6 Incredible Effects of Giving up Coffee for a Month, Say Dietitians
From kickstarting your morning to providing an afternoon pick-me-up, drinking coffee is a tried-and-true way to get a much-needed boost of energy. Although coffee consumption is tied to a range of benefits—including decreased risk of Alzheimer's disease, improved mood, and even potentially helping you live longer, there are also some less appealing side effects. For instance, according to the National Library of Medicine, too much caffeine can lead to anxiety, insomnia, restlessness, a faster heart rate, headaches, and dependence on caffeine. They also mention that coffee may increase the stomach acid in your body, which for some, can lead to heartburn. If any of these side effects have been impacting your life and you've been considering giving up coffee, chances are you've been intimidated to start.
Kicking your coffee habit may initially sound quite daunting, especially if you're worried about withdrawal symptoms. According to the Cleveland Clinic, dependence on caffeine is not technically an addiction, but it can absolutely lead to withdrawal if you decide to quit. Symptoms of withdrawal include possible headaches, sleepiness, nausea, and irritability. While these symptoms may feel intimidating, it can help to focus on the benefits that may come from kicking your coffee habit.
To get the breakdown of the effects of giving up coffee for a month, we consulted our Medical Expert Board members Tammy Lakatos Shames, RDN, CDN, CFT, and Lyssie Lakatos, RDN, CDN, CFT, also known as The Nutrition Twins. Read on to learn more about how breaking up with coffee can impact your body. And for more, don't forget to check out why Yerba Mate Tea May Help You Focus Better Than Coffee.
Caffeine is a stimulant, which means it speeds up the activity in your brain and nervous system. While this can help keep you alert during the day, it may end up disrupting your sleep cycle at night, ultimately causing drowsiness the following day. This can even be true if you drink your coffee at least six hours before going to bed, the Nutrition Twins say.
Giving up caffeine could reverse these effects, allowing you to not only get more restful sleep, but fall asleep in a shorter amount of time.
Decreased risk of tooth decay
In addition to being notorious for staining teeth, coffee is known for weakening them, as well.
"The caffeine in coffee can cause dry mouth, and saliva fights bacteria. So, the drier your mouth is, the greater risk of cavities," say the Nutrition Twins.
Studies also show that highly-acidic drinks can result in enamel wear and decay. Given the high acidity of coffee, skipping out on your daily java could promote healthier, whiter teeth.
More youthful skin
Although coffee beans are packed with free radical damage-fighting antioxidants, the skin-promoting benefits are primarily obtained through topical products. In fact, drinking coffee has actually been suggested to have possible skin aging effects.

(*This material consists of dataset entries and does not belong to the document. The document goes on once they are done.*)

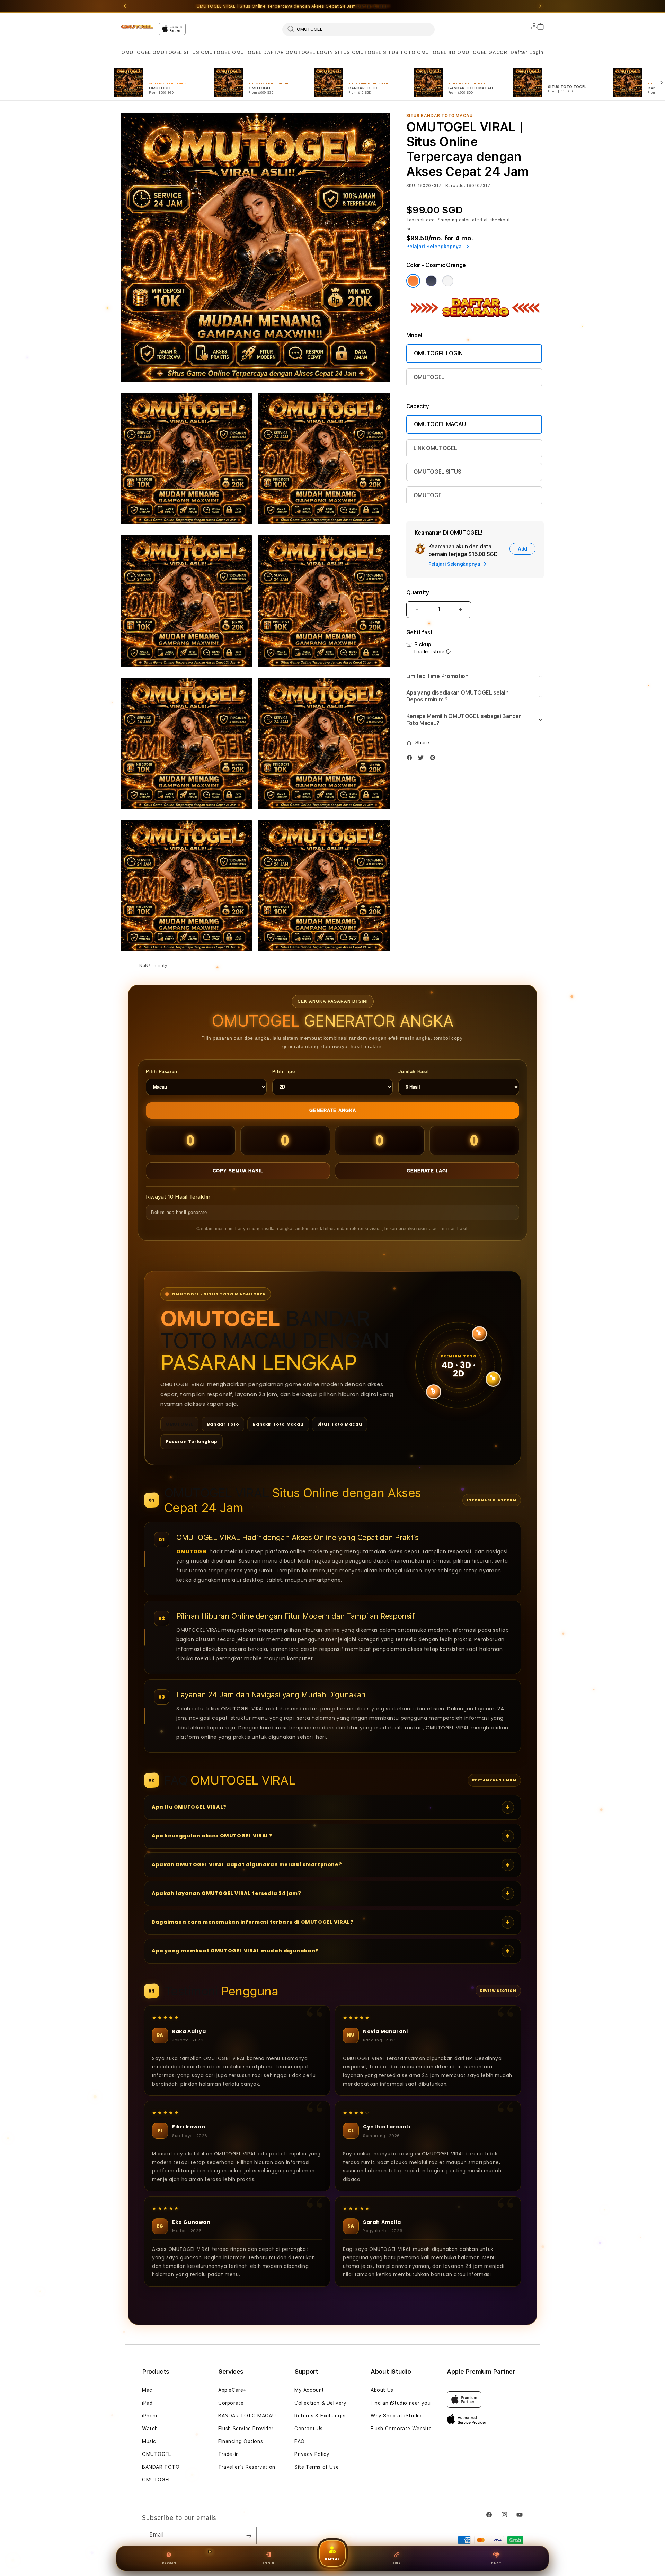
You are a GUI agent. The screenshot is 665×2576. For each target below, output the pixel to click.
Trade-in (228, 2454)
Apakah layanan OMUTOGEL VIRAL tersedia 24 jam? (226, 1893)
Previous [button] (124, 6)
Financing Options (240, 2441)
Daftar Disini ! (373, 6)
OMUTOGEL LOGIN (309, 52)
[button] (136, 52)
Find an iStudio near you (401, 2403)
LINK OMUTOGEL (435, 448)
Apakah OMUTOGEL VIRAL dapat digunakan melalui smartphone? (247, 1864)
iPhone (150, 2415)
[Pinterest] (434, 759)
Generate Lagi (427, 1170)
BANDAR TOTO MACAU (247, 2415)
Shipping (448, 219)
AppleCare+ (232, 2390)
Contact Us (308, 2428)
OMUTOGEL (136, 52)
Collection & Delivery (320, 2403)
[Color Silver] (447, 280)
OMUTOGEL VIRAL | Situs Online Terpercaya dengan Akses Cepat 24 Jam (293, 6)
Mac (147, 2390)
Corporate (230, 2403)
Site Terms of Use (316, 2467)
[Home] (137, 27)
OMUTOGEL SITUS (437, 471)
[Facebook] (411, 759)
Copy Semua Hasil (238, 1170)
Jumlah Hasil (413, 1071)
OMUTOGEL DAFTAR (258, 52)
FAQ (299, 2441)
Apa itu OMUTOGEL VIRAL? (189, 1807)
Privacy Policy (311, 2454)
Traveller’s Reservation (246, 2467)
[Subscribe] (248, 2535)
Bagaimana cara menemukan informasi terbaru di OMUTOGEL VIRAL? (253, 1921)
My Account (309, 2390)
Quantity (417, 592)
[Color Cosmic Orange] (413, 281)
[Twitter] (422, 759)
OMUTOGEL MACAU (440, 424)
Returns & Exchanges (320, 2415)
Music (149, 2441)
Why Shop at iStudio (396, 2415)
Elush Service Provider (245, 2428)
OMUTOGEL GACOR (482, 52)
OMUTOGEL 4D (436, 52)
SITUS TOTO (399, 52)
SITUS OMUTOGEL (207, 52)
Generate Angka (332, 1110)
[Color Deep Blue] (431, 280)
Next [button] (540, 6)
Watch (150, 2428)
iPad (147, 2403)
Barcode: (455, 185)
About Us (382, 2390)
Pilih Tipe (283, 1071)
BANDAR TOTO (161, 2467)
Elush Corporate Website (401, 2428)
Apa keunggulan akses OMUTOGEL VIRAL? (212, 1835)
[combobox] (358, 29)
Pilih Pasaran (161, 1071)
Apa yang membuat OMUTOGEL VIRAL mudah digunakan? (235, 1950)
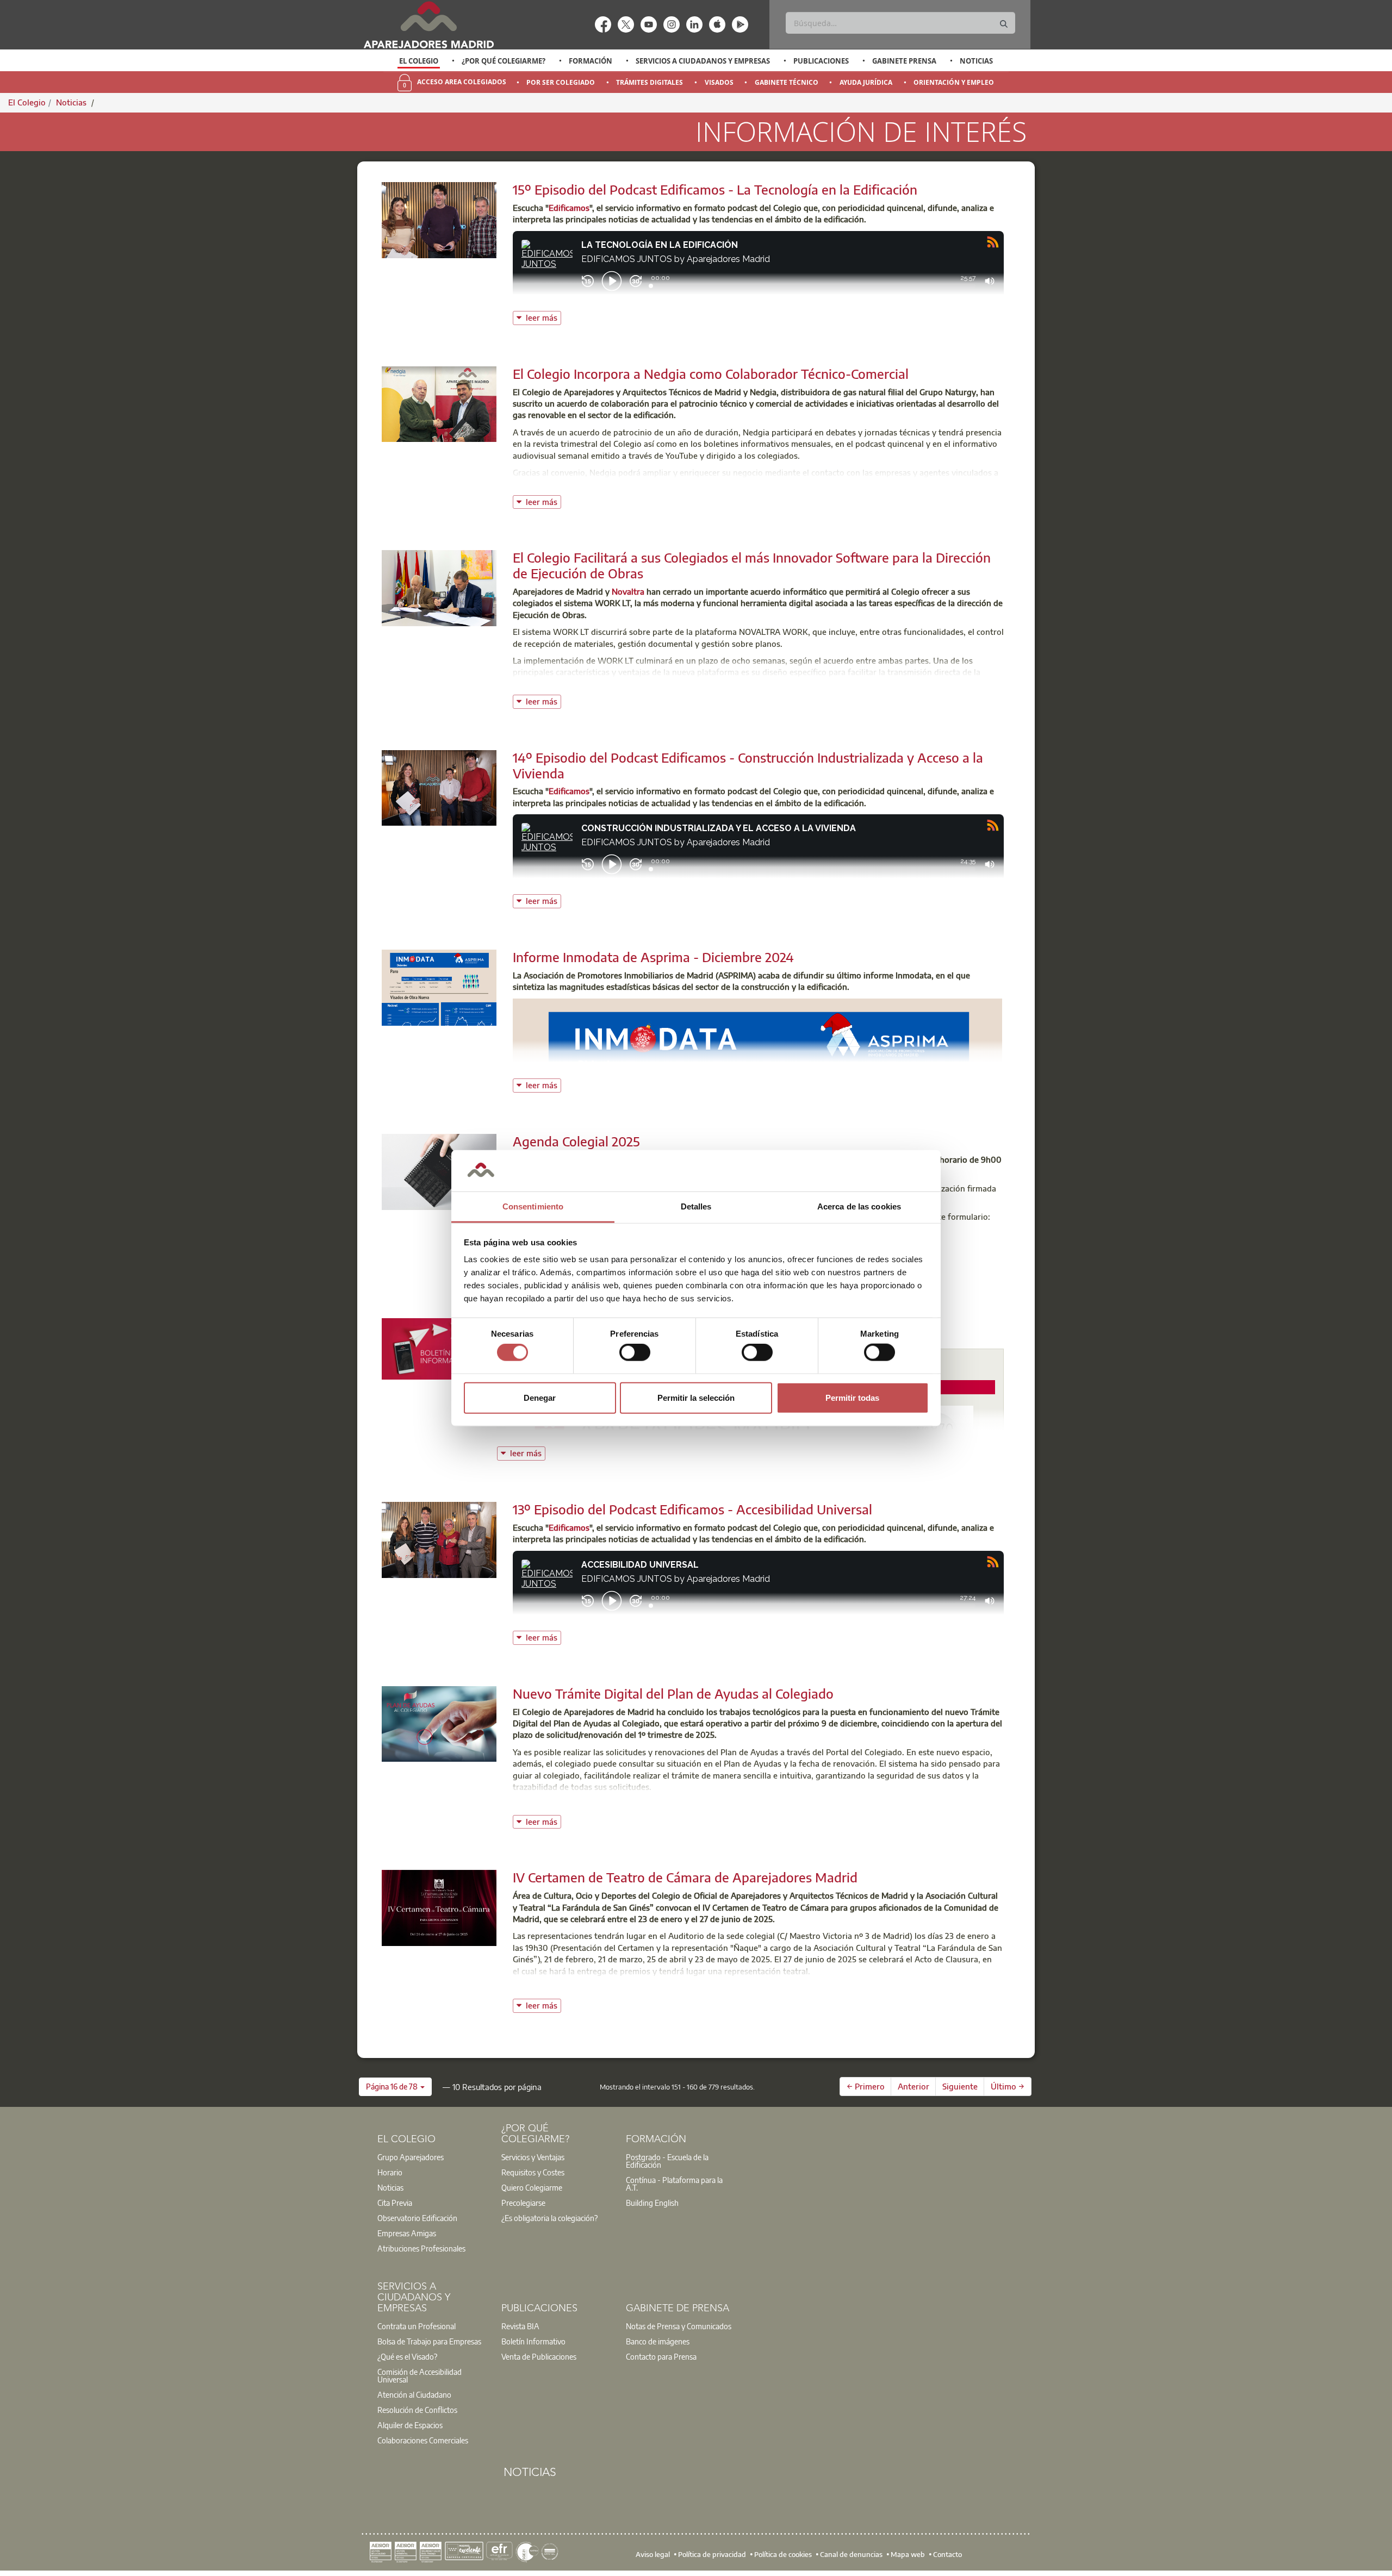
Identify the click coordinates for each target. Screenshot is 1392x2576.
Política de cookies (783, 2554)
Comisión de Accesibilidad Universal (419, 2375)
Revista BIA (520, 2326)
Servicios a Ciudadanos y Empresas (703, 61)
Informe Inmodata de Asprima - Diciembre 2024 (653, 957)
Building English (652, 2202)
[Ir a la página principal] (428, 24)
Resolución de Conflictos (417, 2410)
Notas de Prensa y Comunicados (678, 2326)
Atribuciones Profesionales (421, 2248)
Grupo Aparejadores (410, 2157)
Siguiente (960, 2086)
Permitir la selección (696, 1397)
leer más (543, 316)
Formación (590, 61)
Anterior (913, 2086)
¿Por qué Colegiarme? (503, 61)
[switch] (634, 1352)
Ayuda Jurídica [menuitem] (866, 82)
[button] (395, 2087)
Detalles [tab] (696, 1206)
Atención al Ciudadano (414, 2394)
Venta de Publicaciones (538, 2356)
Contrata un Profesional (416, 2326)
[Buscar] (1004, 24)
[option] (418, 61)
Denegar (540, 1397)
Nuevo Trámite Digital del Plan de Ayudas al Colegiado (673, 1693)
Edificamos (569, 208)
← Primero (866, 2086)
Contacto (947, 2554)
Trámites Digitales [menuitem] (649, 82)
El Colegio (418, 61)
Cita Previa (394, 2202)
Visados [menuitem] (719, 82)
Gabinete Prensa (904, 61)
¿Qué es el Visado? (407, 2356)
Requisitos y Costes (532, 2172)
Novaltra (628, 591)
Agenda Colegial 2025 (576, 1141)
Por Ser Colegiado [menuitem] (560, 82)
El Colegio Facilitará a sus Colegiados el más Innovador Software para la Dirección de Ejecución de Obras (752, 565)
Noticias (976, 61)
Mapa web (908, 2554)
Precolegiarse (523, 2202)
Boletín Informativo (533, 2341)
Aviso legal (653, 2554)
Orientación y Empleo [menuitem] (953, 82)
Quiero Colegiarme (531, 2187)
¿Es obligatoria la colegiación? (549, 2218)
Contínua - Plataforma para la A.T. (674, 2183)
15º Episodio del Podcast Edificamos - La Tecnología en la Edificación (715, 189)
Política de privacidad (712, 2554)
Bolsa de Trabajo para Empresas (429, 2341)
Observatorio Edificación (417, 2218)
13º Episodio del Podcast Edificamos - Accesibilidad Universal (692, 1509)
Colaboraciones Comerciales (422, 2440)
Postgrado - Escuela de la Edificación (667, 2160)
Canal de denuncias (851, 2554)
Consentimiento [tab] (532, 1206)
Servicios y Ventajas (532, 2157)
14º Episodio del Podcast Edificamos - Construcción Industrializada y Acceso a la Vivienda (748, 765)
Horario (389, 2172)
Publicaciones (821, 61)
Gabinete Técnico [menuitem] (786, 82)
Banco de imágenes (657, 2341)
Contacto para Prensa (661, 2356)
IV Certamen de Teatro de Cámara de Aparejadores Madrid (685, 1877)
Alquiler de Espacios (410, 2425)
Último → (1007, 2086)
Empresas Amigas (406, 2233)
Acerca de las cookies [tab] (859, 1206)
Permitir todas (852, 1397)
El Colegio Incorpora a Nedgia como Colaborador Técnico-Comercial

In particular, "Caffeine slows down the rate at which the body produces collagen—the protein that keeps your skin elasticity," the Nutrition Twins say. When the amount of collagen is decreased, the skin starts to sag, and wrinkles form.
Lower blood pressure
"Blood pressure rises after having caffeine, and this may be especially true with a younger population," the Nutrition Twins say.
According to the Mayo Clinic, some researchers think caffeine could block a hormone that helps your arteries widen, while others believe caffeine triggers the release of adrenaline, which causes blood pressure to spike. Regardless, caffeine is still not known to have a long-term effect on your blood pressure. However, cutting caffeine could help combat the short-term spikes in your levels.
Better nutrient absorption
According to the Nutrition Twins, giving up coffee means "you may be able to absorb your nutrients better."
A review published in Food Science and Quality Management shows that high levels of caffeine can interfere with the absorption of nutrients, including B vitamins and minerals like calcium, iron, and magnesium, and that it can also lead to nutrient depletion of vitamins like B6.
They do make the distinction that sticking to around 300 milligrams of caffeine or less per day should be fine and most likely won't cause any significant interactions with these nutrients. To put this into perspective, there are about 95 milligrams of caffeine in an average cup of black coffee and about 63 in one ounce of espresso.
While black coffee contains virtually no calories, it's not the most popular option. Sugar, syrup, and high-calorie creamers might make your bean juice taste better, but they can also increase the likelihood of weight gain.
"For many, their daily one-to-two cups of coffee may be adding more than 500 calories a day, which could result in roughly a one-pound weight loss each week after giving up coffee," say the Nutrition Twins. "Plus, by reducing consumption of sugar and cream, you ingest less inflammation-promoting foods, like added sugar."